The following limitations of this systematic review were identified; This systematic review was not registered, most of the studies found were of poor quality, very few had computerised randomisation, the primary and secondary outcomes were not stated or these were not clear, the diagnosis of chorioamnionitis or neonatal infection was not blinded, the diagnosis of chorioamnionitis and neonatal infection varied a lot and in some cases the definitions were not appropriate, making it very difficult to perform a meta-analysis due to the high degree of heterogeneity.

On the other hand, most of the studies were published more than ten years ago, and although the issue of prelabour rupture of membranes has not changed, and women continue to break their waters before going into labour, practices around birth have changed.The secondary analysis undertaken for this review on the induction agent used in the TERMPROM study, which is the largest study to date, published by Hannah et al. [27] revealed that there was no statistical difference in the risk of chorioamnionitis when labour was induced with prostaglandins followed by IV oxytocin if needed in comparison to when labour was induced with IV Oxytocin on its own. Given the more widespread use of prostaglandins for labour induction in recent years, there is now a need for updated studies taking this change of practice into account.
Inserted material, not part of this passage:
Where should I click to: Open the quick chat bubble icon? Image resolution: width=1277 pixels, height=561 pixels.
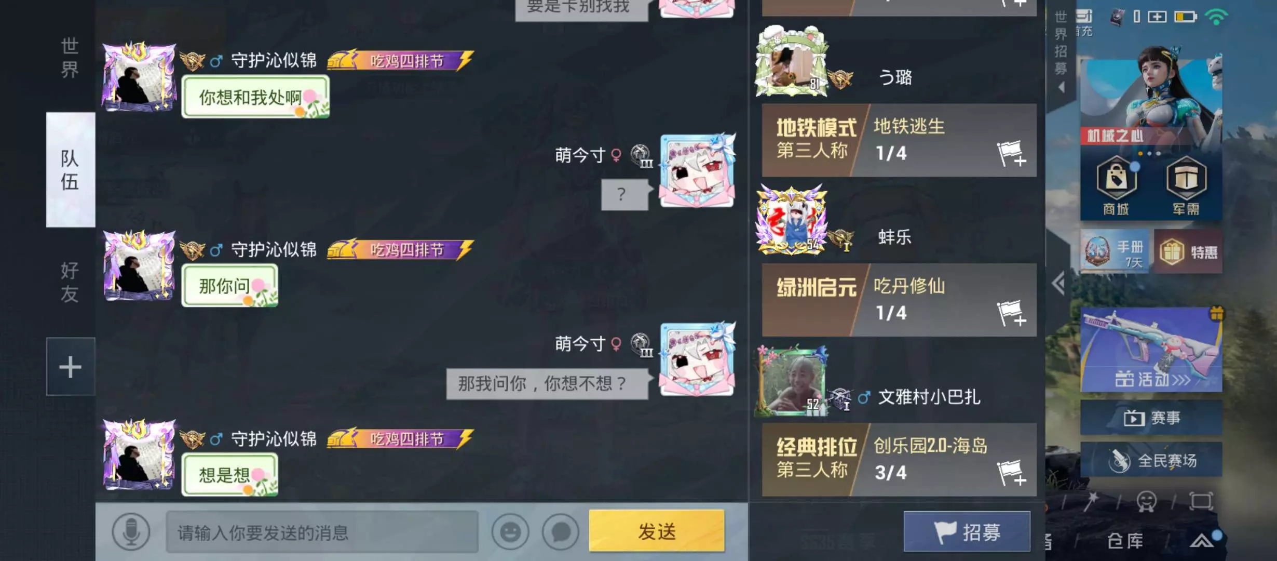(x=561, y=532)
The lack of attention to the impact of frequency of vaginal examinations is also a concern, both from the potential impact on infection (and the consequent potential need for antibiotics, in light of the increasing antibiotic resistance) and because vaginal examinations can often cause anxiety to woman [32]. A study published in Sweden, showed that 45% of women found the gynaecological examination to be a “negative” experience [33]. Therefore, it is important to minimise the number of vaginal examinations performed during their labours.

Conclusion

There are no published studies (RCTs or observational) that have looked at expectant management and an approach to minimise vaginal examinations during labour for prelabour rupture of membranes to maximise the chances of physiological birth and minimise chorioamnionitis. Considering that vaginal examinations are a routine intervention during most labours and that there is evidence that vaginal examinations are one of the strongest correlators of chorioamnionitis, it is crucial to carry out more studies that find ways to monitor the progress of labour using other means. Future studies in the management of prelabour rupture of membranes should be designed and powered to include both physiological birth and chorioamnionitis as birth outcomes.